Problem statement :: Run through the records and show each line that includes the string "Switch".

Given records ::
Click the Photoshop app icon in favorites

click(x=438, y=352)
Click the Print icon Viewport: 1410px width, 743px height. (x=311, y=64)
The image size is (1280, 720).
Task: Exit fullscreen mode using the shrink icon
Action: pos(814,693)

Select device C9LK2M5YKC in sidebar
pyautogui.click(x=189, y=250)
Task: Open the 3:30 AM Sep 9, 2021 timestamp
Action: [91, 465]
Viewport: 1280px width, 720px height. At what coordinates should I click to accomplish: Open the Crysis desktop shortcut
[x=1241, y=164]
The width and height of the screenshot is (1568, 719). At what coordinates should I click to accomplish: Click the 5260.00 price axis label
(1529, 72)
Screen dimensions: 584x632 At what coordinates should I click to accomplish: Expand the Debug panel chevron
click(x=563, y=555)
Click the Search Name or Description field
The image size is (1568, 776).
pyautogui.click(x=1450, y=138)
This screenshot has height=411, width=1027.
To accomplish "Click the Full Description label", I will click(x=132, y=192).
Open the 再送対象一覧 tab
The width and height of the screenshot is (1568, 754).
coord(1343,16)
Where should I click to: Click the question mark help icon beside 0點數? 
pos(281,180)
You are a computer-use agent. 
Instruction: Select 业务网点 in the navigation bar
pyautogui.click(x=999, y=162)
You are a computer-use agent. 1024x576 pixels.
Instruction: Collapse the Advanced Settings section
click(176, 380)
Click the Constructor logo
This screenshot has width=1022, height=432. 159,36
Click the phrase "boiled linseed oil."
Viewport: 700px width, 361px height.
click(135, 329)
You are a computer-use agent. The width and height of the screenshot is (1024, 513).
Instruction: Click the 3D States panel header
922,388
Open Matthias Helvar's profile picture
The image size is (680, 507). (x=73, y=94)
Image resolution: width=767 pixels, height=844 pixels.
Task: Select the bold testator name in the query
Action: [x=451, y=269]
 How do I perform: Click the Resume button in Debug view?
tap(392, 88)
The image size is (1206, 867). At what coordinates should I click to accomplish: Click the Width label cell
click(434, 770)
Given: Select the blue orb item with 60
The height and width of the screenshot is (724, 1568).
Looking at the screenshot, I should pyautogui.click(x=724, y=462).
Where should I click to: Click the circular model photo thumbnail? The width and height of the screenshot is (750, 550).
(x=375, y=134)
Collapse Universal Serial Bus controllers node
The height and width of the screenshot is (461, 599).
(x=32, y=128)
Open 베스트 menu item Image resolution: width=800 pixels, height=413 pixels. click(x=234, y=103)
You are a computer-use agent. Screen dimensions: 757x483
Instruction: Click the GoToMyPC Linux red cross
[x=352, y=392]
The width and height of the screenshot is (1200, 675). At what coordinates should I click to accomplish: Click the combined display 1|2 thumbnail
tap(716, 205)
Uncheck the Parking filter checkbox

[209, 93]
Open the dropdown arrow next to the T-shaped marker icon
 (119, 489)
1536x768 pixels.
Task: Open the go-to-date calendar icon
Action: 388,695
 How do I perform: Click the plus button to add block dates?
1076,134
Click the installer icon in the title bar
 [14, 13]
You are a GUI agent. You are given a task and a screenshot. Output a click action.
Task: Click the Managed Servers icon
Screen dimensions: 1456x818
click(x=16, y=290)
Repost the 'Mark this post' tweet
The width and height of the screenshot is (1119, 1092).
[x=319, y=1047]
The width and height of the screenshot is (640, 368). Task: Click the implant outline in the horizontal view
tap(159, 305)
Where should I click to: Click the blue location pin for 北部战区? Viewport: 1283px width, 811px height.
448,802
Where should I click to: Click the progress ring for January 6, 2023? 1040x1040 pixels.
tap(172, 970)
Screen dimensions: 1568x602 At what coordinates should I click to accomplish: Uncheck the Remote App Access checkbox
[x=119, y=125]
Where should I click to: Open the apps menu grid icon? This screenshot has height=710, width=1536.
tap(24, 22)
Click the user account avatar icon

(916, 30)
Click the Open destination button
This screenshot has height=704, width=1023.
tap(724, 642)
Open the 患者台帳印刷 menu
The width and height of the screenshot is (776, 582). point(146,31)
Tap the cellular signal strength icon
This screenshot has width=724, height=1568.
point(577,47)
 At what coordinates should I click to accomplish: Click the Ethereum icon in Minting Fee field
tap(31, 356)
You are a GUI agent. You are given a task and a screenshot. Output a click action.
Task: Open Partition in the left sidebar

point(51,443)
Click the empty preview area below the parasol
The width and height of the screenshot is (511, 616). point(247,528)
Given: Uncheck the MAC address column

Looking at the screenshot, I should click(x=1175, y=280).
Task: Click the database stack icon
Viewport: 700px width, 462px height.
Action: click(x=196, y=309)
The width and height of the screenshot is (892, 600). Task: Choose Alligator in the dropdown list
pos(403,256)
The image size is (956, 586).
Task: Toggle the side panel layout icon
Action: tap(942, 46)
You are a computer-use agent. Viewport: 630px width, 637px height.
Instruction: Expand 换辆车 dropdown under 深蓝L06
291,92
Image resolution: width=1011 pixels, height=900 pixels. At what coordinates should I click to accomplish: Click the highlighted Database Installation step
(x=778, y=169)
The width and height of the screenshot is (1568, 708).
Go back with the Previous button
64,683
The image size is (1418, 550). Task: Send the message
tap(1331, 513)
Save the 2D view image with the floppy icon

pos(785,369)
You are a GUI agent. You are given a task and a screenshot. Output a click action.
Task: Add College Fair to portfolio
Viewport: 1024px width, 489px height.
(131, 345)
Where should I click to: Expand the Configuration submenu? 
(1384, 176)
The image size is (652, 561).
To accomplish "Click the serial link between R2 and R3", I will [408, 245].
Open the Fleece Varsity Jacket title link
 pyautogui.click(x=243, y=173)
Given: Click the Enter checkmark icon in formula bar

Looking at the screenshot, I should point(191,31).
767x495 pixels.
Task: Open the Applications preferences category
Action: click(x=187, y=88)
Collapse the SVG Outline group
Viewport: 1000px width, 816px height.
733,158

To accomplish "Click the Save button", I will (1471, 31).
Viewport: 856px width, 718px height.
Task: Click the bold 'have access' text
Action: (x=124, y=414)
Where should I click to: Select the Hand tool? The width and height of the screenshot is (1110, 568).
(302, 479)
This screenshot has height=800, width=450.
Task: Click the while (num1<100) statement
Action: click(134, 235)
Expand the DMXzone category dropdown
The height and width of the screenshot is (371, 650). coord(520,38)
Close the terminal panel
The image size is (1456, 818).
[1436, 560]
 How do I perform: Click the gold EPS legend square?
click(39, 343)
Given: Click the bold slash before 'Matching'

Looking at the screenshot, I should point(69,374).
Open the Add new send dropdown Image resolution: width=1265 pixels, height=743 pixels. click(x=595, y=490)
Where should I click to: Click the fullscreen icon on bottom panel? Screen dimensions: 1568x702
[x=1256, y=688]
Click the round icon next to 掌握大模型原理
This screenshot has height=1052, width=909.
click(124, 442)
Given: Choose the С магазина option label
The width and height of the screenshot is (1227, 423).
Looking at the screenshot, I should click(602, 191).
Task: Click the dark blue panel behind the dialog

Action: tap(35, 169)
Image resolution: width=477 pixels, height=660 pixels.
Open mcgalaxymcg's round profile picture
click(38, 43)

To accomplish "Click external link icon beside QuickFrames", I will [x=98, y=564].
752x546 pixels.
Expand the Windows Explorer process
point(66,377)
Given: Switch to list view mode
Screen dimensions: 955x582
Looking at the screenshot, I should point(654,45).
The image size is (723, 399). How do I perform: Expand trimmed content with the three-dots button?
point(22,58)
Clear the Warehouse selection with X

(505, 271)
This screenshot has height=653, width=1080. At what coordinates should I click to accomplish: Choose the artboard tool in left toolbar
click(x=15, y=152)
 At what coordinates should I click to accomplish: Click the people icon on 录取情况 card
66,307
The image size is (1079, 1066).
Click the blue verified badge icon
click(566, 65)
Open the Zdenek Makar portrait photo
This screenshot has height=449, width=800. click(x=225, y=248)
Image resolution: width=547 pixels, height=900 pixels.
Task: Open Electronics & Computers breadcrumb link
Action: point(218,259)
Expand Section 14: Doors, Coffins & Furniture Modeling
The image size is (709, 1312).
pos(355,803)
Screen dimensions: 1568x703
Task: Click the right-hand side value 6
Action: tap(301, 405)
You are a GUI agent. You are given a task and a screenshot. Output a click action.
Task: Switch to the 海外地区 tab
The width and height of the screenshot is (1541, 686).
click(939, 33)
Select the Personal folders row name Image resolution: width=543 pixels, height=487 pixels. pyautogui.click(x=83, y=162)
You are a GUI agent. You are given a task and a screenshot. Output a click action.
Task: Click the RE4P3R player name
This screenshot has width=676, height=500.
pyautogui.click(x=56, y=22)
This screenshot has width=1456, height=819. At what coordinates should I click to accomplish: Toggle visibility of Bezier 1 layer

Solution ::
Given: Switch to list view mode
Task: Switch to the 海外地区 tab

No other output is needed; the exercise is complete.